# [BRANO DA LEGGERE]
┌────────
Il ritorno alla realtà è sempre duro e faticoso. Difficile da accettare dopo tante promesse propagandistiche.

L’ISTAT, ancora una volta, ci riporta sul marciapiede della realtà. Quella di un paese che non cresce, al di là delle previsioni, che non trova misure adeguate alla realtà ormai drammatica del nostro contesto sociale.

L’ultimo report relativo al 2018 potrebbe dar vita a due interpretazioni

La prima .. ottimistica: il livello della povertà non è più cresciuto. Il fenomeno non è peggiorato. Il numero degli italiani “sotto soglia” è rimasto all’incirca immutato.

La seconda, a mio avviso, più realista: il fenomeno della povertà generalizzata non scende. I numeri rimangono altissimi.

Non si può pensare che la nostra coesione sociale resista con oltre 5 milioni (l’8.4% del totale) di poveri e con 1,8 milioni (il 7% del totale) di famiglie in stato di indigenza.

La lettura della fotografia pubblicata dall’ISTAT è da incubo. Le statistiche sono riferite al 2018 ed è vero che si è arrestato il fenomeno di crescita ma i dati rimangono a livelli altissimi.

Nel 2018 si sono incominciati a sentire i primi risultati della misura varata dal Governo Gentiloni, il cosiddetto REI e non sono stati registrati ovviamente gli impatti del Reddito di Cittadinanza che è entrato in vigore soltanto nel II trimestre del 2019.

Il tanto contestato REI ha dato quindi un primo, anche se parziale, segnale positivo: l’1,7 miliardi impegnato da tale misura ha stabilizzato i flussi e ha bloccato l’espansione che ormai durava da tre anni dell’indice di impoverimento della nostra popolazione.

Entrando nel dettaglio dell’indagine ISTAT, si registra che le famiglie più giovani (18-34 anni) hanno minore capacità di acquisto e minore tendenza al risparmio. Sono così classificate come “povere assolute” nel 10.4% dei casi. Quando invece il capo famiglia ha oltre 64 anni questo indice cala sensibilmente fino al 4.7%. Evidentemente l’effetto delle pensioni e il risparmio cumulato in una vita lavorativa permettono questa differenza tra le famiglie con dei genitori anziani e quelle con dei genitori più giovani.

Il Meridione costituisce la parte più fragile del paese (9.6% contro il 5.3% del nord). L’ISTAT ci conferma che l’impoverimento della nostra società è un fenomeno trasversale che ha dei punti di maggiore rilevanza ma si spalma ormai su tutta la popolazione e ha una presenza anche nelle cosiddette aree più ricche dello stivale.
└────────
# [COMPITI DA SVOLGERE]
A. Secondo l'articolo sulla povertà, in quale trimestre del 2019 è entrato in vigore il Reddito di Cittadinanza?
B. Riprendi l'articolo sulla povertà partendo subito dopo la sua ultima frase.
L'elenco che segue è materiale a sé, separato dall'articolo sulla povertà.

# [VOCI DELL'ELENCO]
┌────────
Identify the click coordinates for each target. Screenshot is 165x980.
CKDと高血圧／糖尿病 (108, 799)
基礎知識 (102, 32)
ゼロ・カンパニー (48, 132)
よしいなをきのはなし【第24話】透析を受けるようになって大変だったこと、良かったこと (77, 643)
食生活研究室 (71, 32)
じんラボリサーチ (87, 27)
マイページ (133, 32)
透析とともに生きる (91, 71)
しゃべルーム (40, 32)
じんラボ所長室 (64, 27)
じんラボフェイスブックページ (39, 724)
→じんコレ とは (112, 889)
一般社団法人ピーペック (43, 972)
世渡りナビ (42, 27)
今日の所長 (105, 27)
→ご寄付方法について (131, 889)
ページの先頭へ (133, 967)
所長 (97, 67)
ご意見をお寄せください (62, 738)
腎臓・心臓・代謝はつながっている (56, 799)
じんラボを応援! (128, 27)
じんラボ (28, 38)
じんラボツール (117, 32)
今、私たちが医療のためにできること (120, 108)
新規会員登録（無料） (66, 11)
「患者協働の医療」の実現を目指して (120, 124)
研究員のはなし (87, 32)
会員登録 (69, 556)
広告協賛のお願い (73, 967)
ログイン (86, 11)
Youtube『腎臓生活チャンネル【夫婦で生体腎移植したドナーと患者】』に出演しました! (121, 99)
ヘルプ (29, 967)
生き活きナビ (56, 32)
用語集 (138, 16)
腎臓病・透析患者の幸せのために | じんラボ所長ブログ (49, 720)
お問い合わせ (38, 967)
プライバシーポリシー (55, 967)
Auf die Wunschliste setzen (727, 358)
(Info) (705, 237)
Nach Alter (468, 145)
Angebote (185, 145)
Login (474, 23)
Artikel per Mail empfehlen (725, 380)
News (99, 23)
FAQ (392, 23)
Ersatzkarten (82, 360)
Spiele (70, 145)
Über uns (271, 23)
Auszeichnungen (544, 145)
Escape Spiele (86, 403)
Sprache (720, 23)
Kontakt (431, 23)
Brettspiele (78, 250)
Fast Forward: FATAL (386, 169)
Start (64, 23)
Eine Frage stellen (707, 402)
└────────
# [RISPOSTE AI COMPITI]
A. Nel II trimestre del 2019.

B.
“Il peggioramento del nord è cominciato nel 2008 – ha scritto Massimo Baldini sul sito “Lavoce.info” – quando l’incidenza della povertà assoluta è più che raddoppiata in tutti i territori: al nord tra il 2007 e il 2018 è passata dal 3.1% al 5.8%; al sud dal 4.6% al 10%”.

Si sperava che la ripresa economica registrata nel biennio 2014-2015 potesse invertire il trend, ma nella realtà i numeri hanno continuato a peggiorare.

Anche l’istituto di ricerca fondato da Ilvo Diamanti, l’Osservatorio Demos & Pi, registra lo stesso trend. Un sondaggio del febbraio 2019 indica nel lavoro la maggior fonte di preoccupazione di tutte le fasce della popolazione italiana. Al secondo posto, distaccate, la criminalità e l’immigrazione. Ma la priorità assoluta, anche nel nord-est, il territorio più fibrillante del paese, rimane la mancanza di lavoro. Di qui la paura e la conseguente preoccupazione che gli stranieri vengano guardati come coloro che “rubano” quel poco che c’è.

Due sono stati gli ammortizzatori sociali che hanno in qualche modo arginato la frana: la cassa integrazione e i risparmi delle famiglie.

La prima ha protetto il capo famiglia, la seconda i giovani che non trovavano o perdevano il lavoro. Le famiglie hanno dato fondo ai salvadanai e si sono indebitate per cercare di proteggere i figli per mantenere inalterato lo standard di vita.

In definitiva, il dato drammatico sul quale il nostro governo dovrebbe riflettere a lungo senza contaminazioni propagandistiche è che la povertà assoluta è quasi triplicata rispetto alla situazione pre-crisi del 2007.

I giovani in questa condizione sono addirittura quadruplicati. Stiamo parlando dei più poveri tra i poveri, cioè di quanti non riescono a comprare beni e servizi essenziali per una vita dignitosa.

Non dobbiamo stupirci troppo di questa tragica situazione. La povertà non si risolve da sola oppure con stanziamenti come il REI varato dal Governo Gentiloni nel 2017 e distribuito nel 2018.

La povertà si combatte con misure radicali e con politiche integrate. Al prossimo report dell’ISTAT potremo verificare gli effetti dell’introduzione del Reddito di Cittadinanza anche se i dati non potranno che essere parziali essendo il provvedimento stato attivato solamente qualche mese fa.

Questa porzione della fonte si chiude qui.